Talvez a primeira impressão que o longa passe após seu término é: “ué, mas acaba assim mesmo?”. Sim, "Os Pássaros" acaba de uma maneira estranha, podemos assim dizer, pois o diretor constrói todo um clima de suspense para no final deixar a maioria das coisas por resolver. Para quem gosta de filmes inseridos naquela fórmula básica do começo, meio e fim, é bem provável que esse trabalho de Hitchcock seja decepcionante. Quase caí nessa, confesso, mas depois de pensar um pouco e contextualizar com a época, concluí que o cineasta executou uma grande obra, repleta de pequenos detalhes, bem filmada e assustadora.
Sim, assustadora! Embora muito dos efeitos soem como mera tosqueira (hoje em dia nem assustam mais), é bom lembrar que na época aquilo foi revolucionário, pois Hitchcock sempre esteve muito à frente de seu tempo. Ainda assim, mesmo parecendo infantil e por vezes até risível (nos dias de hoje, volto a ressaltar), o diretor consegue montar um clima dos mais intrigantes, pouco visto antes na história do cinema. O ar sombrio, aliás, ganha contornos mais tenebrosos com a ajuda da ‘trilha sonora’. Entre aspas porque simplesmente há ausência de qualquer tipo de trilha. O diretor, junto com Bernard Herrmann – seu consultor e compositor -, optou por trabalhar a trama sem músicas. Isso já fica bem claro logo no início, quando aparecem os créditos sem nenhum tipo de som além do ruído de pássaros. O filme todo é assim, repleto de ruídos de todos os tipos, o que torna o suspense ainda mais macabro e curioso.
O desempenho do elenco contribui com o ar intrigante e sobrenatural - desde os protagonistas aos personagens menos importantes.

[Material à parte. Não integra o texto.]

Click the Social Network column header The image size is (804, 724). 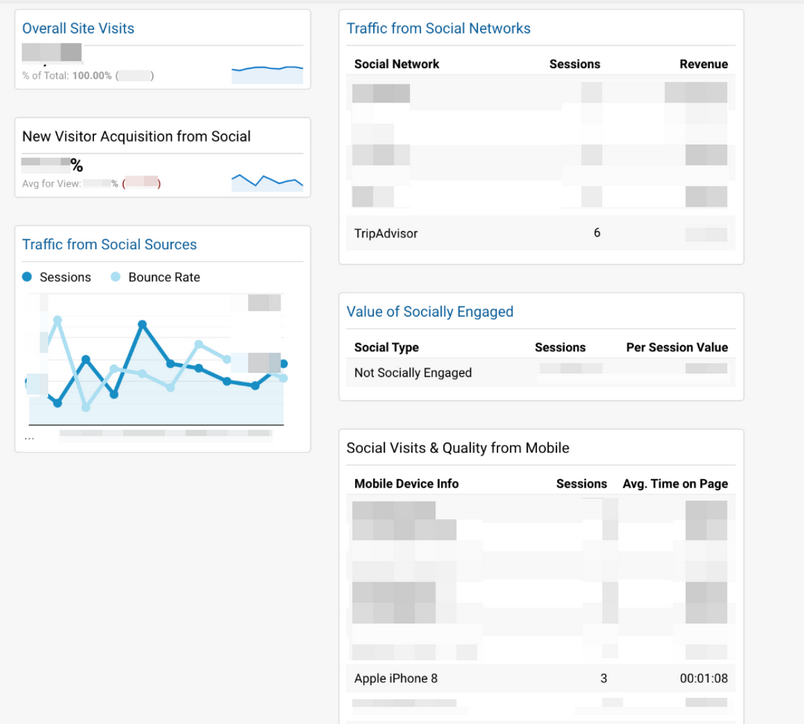point(397,64)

Vale ressaltar que, como de costume, Alfred Hitchcock aparece em uma das cenas. É logo nos primeiros minutos, quando ele é mostrado saindo da loja de pássaros com alguns cachorros. Mas como o assunto aqui é outro, alguns atores merecem suas ressalvas. A bela Tippi Hedren está muito bem na pele de Melanie Daniels; algumas cenas suas, como a da cabine telefônica, por exemplo, passam um sentimento claustrofóbico impressionante. Aqui, ela está muito bem auxiliada pela maquiagem, que consegue reproduzir seus ferimentos com uma realidade admirável para aquela época. Acima de Tippi, quem merece todo o destaque é Jessica Tandy. Como Lydia Brenner, Jessica nos entrega uma personagem sinistra, enigmática e indecifrável. Suas atitudes têm pouca justificativa; é uma pessoa confusa, diabólica… sobrenatural, talvez? Para completar o trio, Rod Taylor também merece elogios: na primeira metade como o bonitão convencido e na segunda como o mocinho da história.
O fato é que com "Os Pássaros", Alfred Hitchcock se mostra capaz de obter destaque em diversas vertentes do suspense. Dessa vez sem roubos, sem assassinatos, sem vertigem, sem planos mirabolantes, sem nada comum em seu cinema. Talvez isso justifique o sucesso que a obra conseguiu ao longo das décadas, já que além de agregar elementos novos ao mundo hitchcockiano, temos ainda o ótimo trabalho de sempre, como personagens muito bem construídos, um suspense pra lá de amarrado e técnicas de filmagem impressionantes (é perceptível algumas cenas filmadas sem um único corte). Uma obra-prima das mais competentes que o cinema já viu, merecedora de muitos e muitos elogios.